Geoffrey Porges of SVB Leerink, one of the marquee names in biotech, wrote in a letter to investors this week that Pfizer is far behind the competition in the JAK race. Per Porges, “nearly all indications” suggest that Pfizer’s candidates could be beaten to market, or by better clinical data, by other orally administered JAK challengers.
“At this stage Pfizer’s JAK opportunities appear too little or too late,” Porges wrote. “Based on the low materiality and risks to our forecast, we do not see the immunology portfolio as a significant driver of Pfizer’s stock performance in the near-term.”
Porges went on to say that Pfizer’s dependence on JAK inhibitors and the bumpy road Xeljanz has faced in recent years, with black box warnings slapped on the entire JAK class by the FDA, will complicate the pharma’s financials.
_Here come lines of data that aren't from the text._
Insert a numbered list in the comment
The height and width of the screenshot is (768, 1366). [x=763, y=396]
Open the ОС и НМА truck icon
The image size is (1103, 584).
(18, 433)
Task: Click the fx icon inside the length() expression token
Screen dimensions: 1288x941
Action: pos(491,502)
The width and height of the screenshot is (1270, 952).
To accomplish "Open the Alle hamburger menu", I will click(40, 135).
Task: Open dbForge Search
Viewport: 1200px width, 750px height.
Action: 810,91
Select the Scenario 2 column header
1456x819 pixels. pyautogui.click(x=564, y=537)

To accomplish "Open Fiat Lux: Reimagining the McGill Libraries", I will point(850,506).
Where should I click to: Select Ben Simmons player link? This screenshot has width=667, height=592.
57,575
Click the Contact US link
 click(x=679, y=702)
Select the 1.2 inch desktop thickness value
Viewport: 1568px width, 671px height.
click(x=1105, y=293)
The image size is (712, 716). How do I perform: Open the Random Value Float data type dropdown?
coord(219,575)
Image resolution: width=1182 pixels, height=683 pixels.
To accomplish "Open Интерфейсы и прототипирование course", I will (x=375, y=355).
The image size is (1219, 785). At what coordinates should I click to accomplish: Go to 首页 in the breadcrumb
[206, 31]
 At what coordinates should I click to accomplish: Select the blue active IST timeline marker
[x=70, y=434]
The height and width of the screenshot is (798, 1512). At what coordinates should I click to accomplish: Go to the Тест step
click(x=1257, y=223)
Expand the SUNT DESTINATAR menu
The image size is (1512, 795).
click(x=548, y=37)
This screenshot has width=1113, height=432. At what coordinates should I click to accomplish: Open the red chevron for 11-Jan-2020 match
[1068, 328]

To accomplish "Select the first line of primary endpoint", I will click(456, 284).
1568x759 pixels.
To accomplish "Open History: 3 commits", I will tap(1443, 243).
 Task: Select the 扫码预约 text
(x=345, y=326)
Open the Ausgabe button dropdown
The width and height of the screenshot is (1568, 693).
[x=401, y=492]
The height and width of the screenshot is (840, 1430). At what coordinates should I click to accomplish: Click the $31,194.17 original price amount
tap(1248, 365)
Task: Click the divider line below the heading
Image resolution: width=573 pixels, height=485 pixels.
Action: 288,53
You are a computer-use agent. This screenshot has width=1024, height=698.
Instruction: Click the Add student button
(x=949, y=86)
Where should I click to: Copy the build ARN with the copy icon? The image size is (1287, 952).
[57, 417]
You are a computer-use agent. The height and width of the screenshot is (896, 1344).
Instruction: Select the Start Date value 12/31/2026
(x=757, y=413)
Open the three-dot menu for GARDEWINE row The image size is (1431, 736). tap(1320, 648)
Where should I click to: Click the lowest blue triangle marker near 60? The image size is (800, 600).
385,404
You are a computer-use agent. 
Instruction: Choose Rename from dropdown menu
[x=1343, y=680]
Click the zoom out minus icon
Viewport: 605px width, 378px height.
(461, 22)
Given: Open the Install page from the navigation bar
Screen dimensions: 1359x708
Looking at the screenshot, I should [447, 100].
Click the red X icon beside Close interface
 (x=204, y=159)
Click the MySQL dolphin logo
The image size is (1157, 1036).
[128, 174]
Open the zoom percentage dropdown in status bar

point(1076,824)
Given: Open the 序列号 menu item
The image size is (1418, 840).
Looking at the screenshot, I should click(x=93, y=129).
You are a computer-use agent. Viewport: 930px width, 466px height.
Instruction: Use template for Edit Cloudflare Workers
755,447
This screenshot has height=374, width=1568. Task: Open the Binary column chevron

Xeljanz is currently approved to treat rheumatoid arthritis, psoriatic arthritis and ulcerative colitis, but Pfizer had to suspend trials on its use for atopic dermatitis and Crohn’s disease and ended up pulling higher doses from shelves after safety risks arose. Porges also writes that given the drug’s slow uptake in IBD, it might quickly be replaced by other JAK inhibitors in this area.
Those black box labels that stunted Xeljanz sales will also essentially relegate Pfizer’s upcoming abrocitinib to second-line AD treatment behind Regeneron’s Dupixent. Porges specifically mentions two rivals that could outdo Pfizer and further hinder the pharma giant’s success: AbbVie’s Rinvoq and Bristol Myers Squibb’s looming TYK2 inhibitor.
Porges said he expects Rinvoq to be preferred by second-line AD patients due to its “substantially” higher efficacy than abrocitinib in a cross-trial comparison. This dampens findings from other trials that have shown promising data when comparing abrocitinib to Dupixent, the leading first-line treatment for AD, Porges writes.
Pfizer is hoping abrocitinib can eventually replace Dupixent as the Regeneron drug is an injectable, which causes some patients to discontinue use, and Porges notes physicians may ultimately choose to prescribe the candidate as they become more comfortable.
Meanwhile, Bristol has gone all in on its upcoming TYK2 inhibitor, BMS-986165, after selling off its highly successful psoriasis drug Otezla when the company merged with Celgene. The candidate has shown “more than double the efficacy” of Otezla with comparable safety in tests published by the pharma, Porges writes, and Phase III results are expected in late 2020. This would effectively place Pfizer’s TYK2 psoriasis candidate, currently in Phase II clinical trials, “roughly two years” behind Bristol’s.
Per Porges’ most optimistic forecast, overall sales of JAK inhibitors are estimated to grow from $2.7 billion in 2019 to $19.3 billion by the end of 2024. But given the current position of Xeljanz, the black box FDA warning and heavy competition, Pfizer “might only get a small share” if such growth materializes.
“Compared to other large cap companies in our coverage universe, we see more opportunity elsewhere,” Porges wrote. “At best we expect the operating margin to be flat from 2020, and this means our EPS estimates are also below consensus by 15 to 20 percent beyond 2020.”